The difference between the $\chi^2$ and the MC (orange line) follows the blue line, but is a bit more random, again because of the random nature of MC.
We could get the MC to be smoother by letting it run longer, here it sampled $m=100,000$, we could let it run 10x longer for more smoothness.

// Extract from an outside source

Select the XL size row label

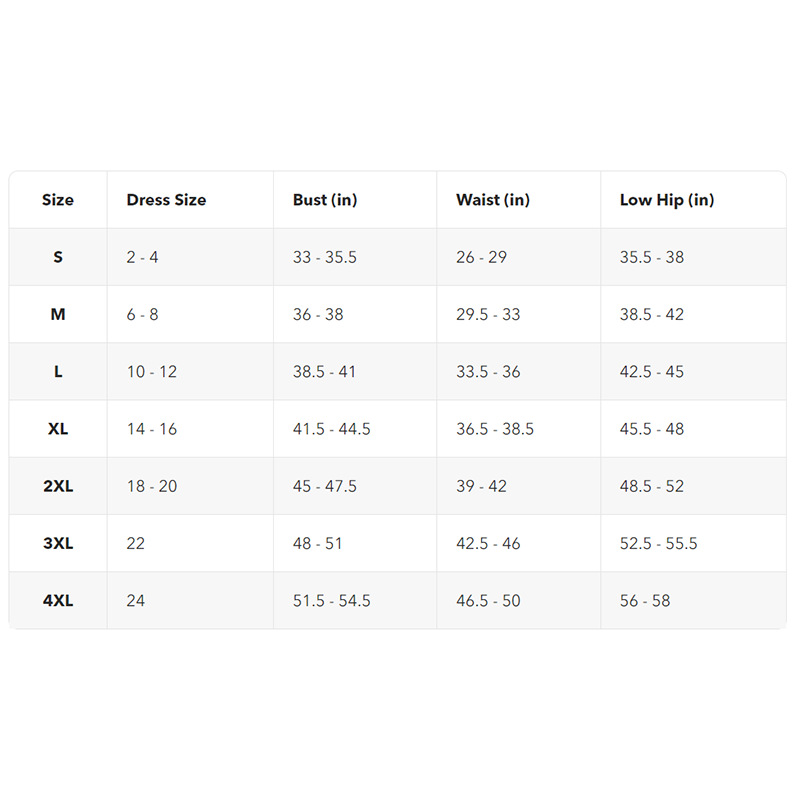pyautogui.click(x=58, y=429)
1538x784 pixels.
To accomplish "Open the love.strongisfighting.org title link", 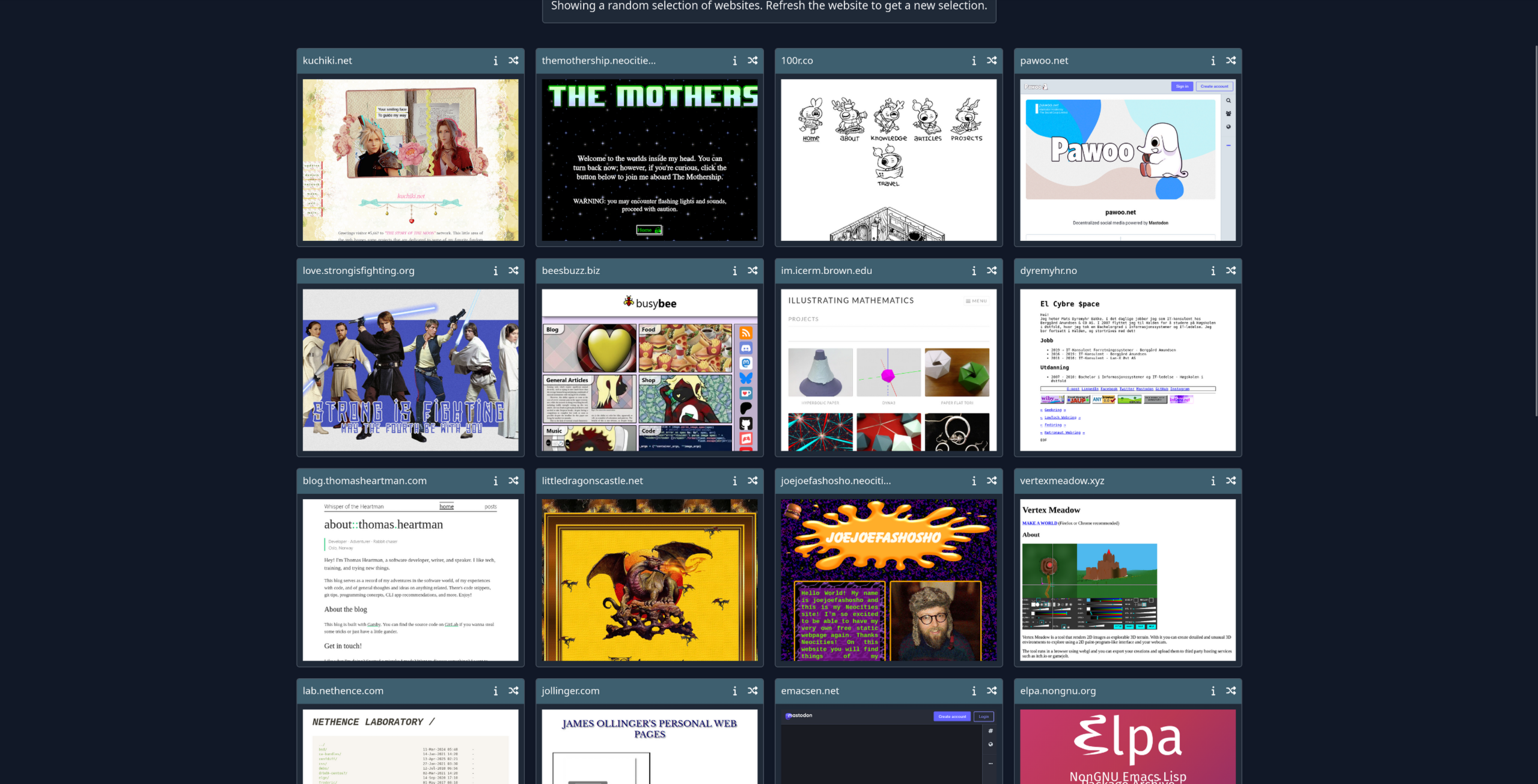I will point(358,271).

This gives us confidence that our MC implementation is correct. However, unlike Fisher’s exact test, and like the $\chi^2$ test, our Monte Carlo version also works on bigger contingency tables:

funnels = [
    [[0.60, 0.20, 0.20], 0.6], # the first vector is the actual outcomes,
    [[0.60, 0.20, 0.20], 0.2], # the second is the traffic split
    [[0.70, 0.15, 0.15], 0.2],
]
N = 1000

observations = simulate_abtest(funnels, N)
print(observations)
ch = chi2_contingency(observations, correction=False)
print('chi-squared p = %.3f' % ch[1])
mcp = fisher_monte_carlo(observations, num_simulations=100*1000)
print("""monte carlo p = %.3f""" % mcp)

Prints something like:

[[368. 113. 112.]
 [126.  45.  55.]
 [125.  26.  30.]]
chi-squared p = 0.076
monte carlo p = 0.078

Conclusion

At this point we have 3 tests we can use for conversion tests: Fisher’s exact, Fisher MC and $\chi^2$. At low $N$, the Fisher ones are more accurate, the exact one (the scipy stats library implementation) only works on 2x2 contingency tables, while our MC one works for any $F \times C$ case. If we let the MC collect enough samples, the two yield the same results numerically. At high $N$, all 3 yield the same results numerically, the simplest thing to do is use the $\chi^2$ test.